Although Austrian business cycle theory (ABCT) is a powerful price-theoretic explanation for monetary-induced booms and busts, it is not without critics. Indeed, many find ABCT implausible for two reasons. The first is that it seems to rely on individuals making systematic and economy-wide errors. This seems inconsistent with rational decision making, especially the theory of rational expectations. The second is that the recalculation process following the bust cannot be understood in an equilibrium context, differing from the vast majority of accepted models. Today I tackle the first critique; I will deal with the second in my next post.
As Will Luther and I argue, it is true that ABCT involves agents making what appears to be systematic and economy-wide mistakes. Since rational expectations means that individuals do not systematically err, we must formulate a theory of individuals’ decisions in a context where they may be making errors in a narrow sense, but in a broader sense are behaving optimally, if we indeed want to show ABCT is consistent with rational expectations.
This can be done in two steps. First, one should note that information—in this context, especially information on the optimal length of production plans and central bank strategy—is costly to acquire. It follows that individuals in the market will acquire information up to the point where the marginal benefit of acquiring information equals the marginal cost. But since, as for the vast majority of other goods, there are rising marginal costs and falling marginal benefits to acquiring information, individuals’ optimal stock of information will almost certainly leave them less-than-fully informed. Mistakes are perfectly consistent with rational expectations in this sense.
Second, one should note that production behavior does not consist of an infinitely continuous series of spot decisions. Production involves making a plan—a prespecified ‘recipe’ for production that has built-in contingencies, precisely because deciding on contingencies in the heat of the moment, when things have gone wrong, is intolerably costly. Plans must be made with many things as basic data, which are given, and must specify under what conditions the plan will be revised. If something does not occur according to plan, it might not be the case that firms perfectly adjust, because again, plan changes are costly to undertake. The already decided-upon ‘algorithm’ for plan updating will probably be used, even if this is suboptimal in the narrow sense, because when the full costs of plan are taken into account, this is the best strategy for producers.

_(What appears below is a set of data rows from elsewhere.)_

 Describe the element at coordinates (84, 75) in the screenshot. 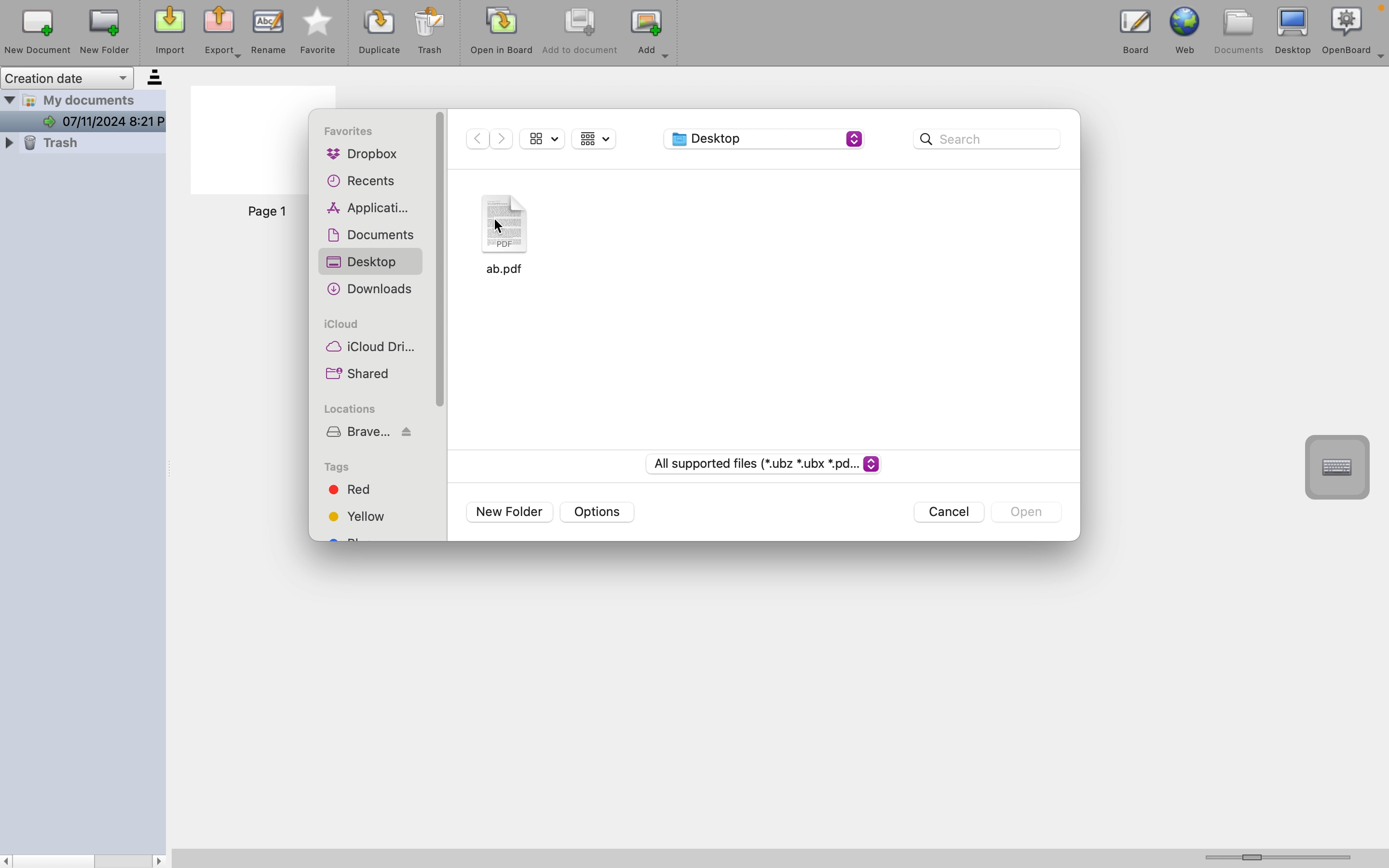

I see `creation date` at that location.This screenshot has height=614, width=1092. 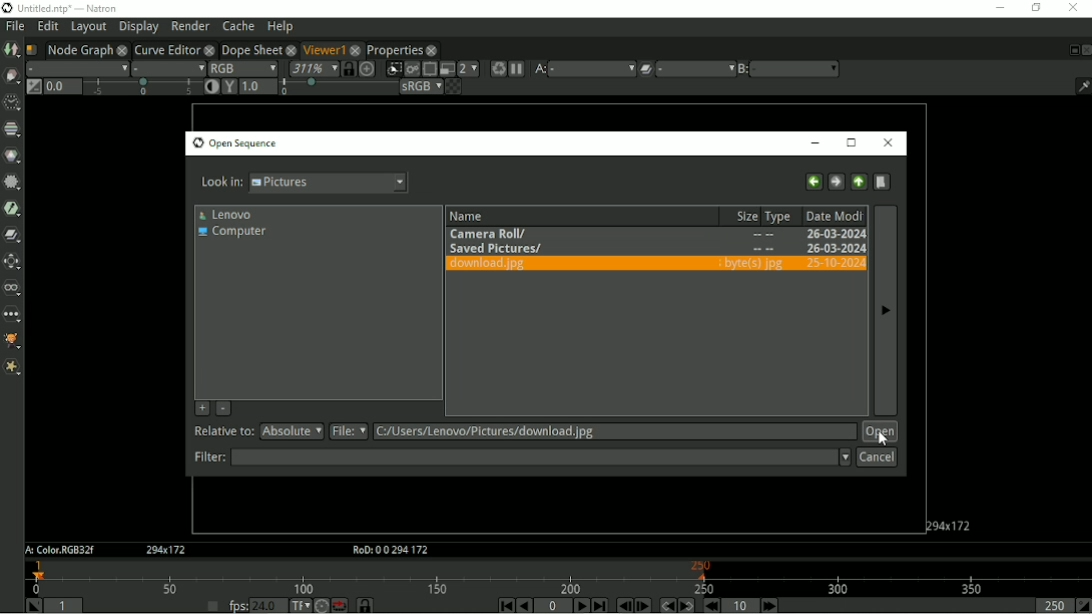 What do you see at coordinates (1071, 50) in the screenshot?
I see `Float pane` at bounding box center [1071, 50].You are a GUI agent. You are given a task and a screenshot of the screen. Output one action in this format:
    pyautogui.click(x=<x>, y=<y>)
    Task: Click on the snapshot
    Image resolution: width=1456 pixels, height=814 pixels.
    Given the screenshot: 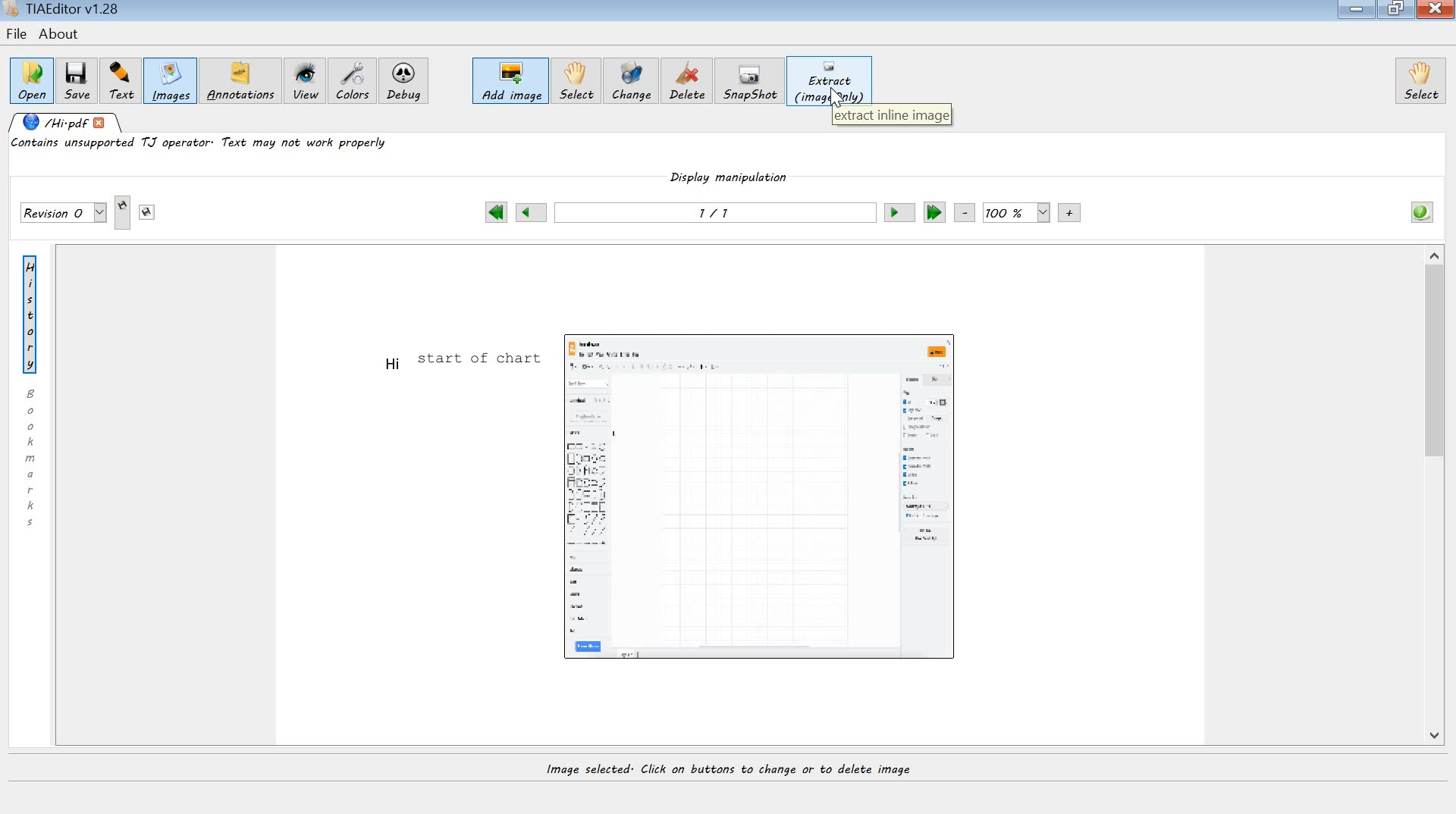 What is the action you would take?
    pyautogui.click(x=752, y=81)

Putting these two together, one can see why individuals systematically err when monetary policy becomes unanticipatedly loose. As Nobel laureate Robert Lucas noted, producers in markets face a ‘signal extraction’ problem when they observed increased demand for their product: is the increased demand real, or due to unexpectedly easy money? Since information is costly to acquire, and the relevant context for adjustment is not momentary decisions, but entire production plans, there will be less-than-full adjustment to newly easy monetary conditions. Again, producers will rely on their built-in updating procedures, because to do otherwise is too costly.
Admittedly, the magnitude of production errors will probably be smaller in a world of rational expectations, since individuals will recognize that they live in a world of signal extraction problems and, to the extent it is cost effective, will adjust somewhat. But if the monetary disturbance is large enough, and especially if there are other policies in place that incentivize investment in specific lines of production using easy credit (housing boom, anyone?), ABCT dynamics are still consistent with the ‘tight’ model conventions of equilibrium-always and rational expectations.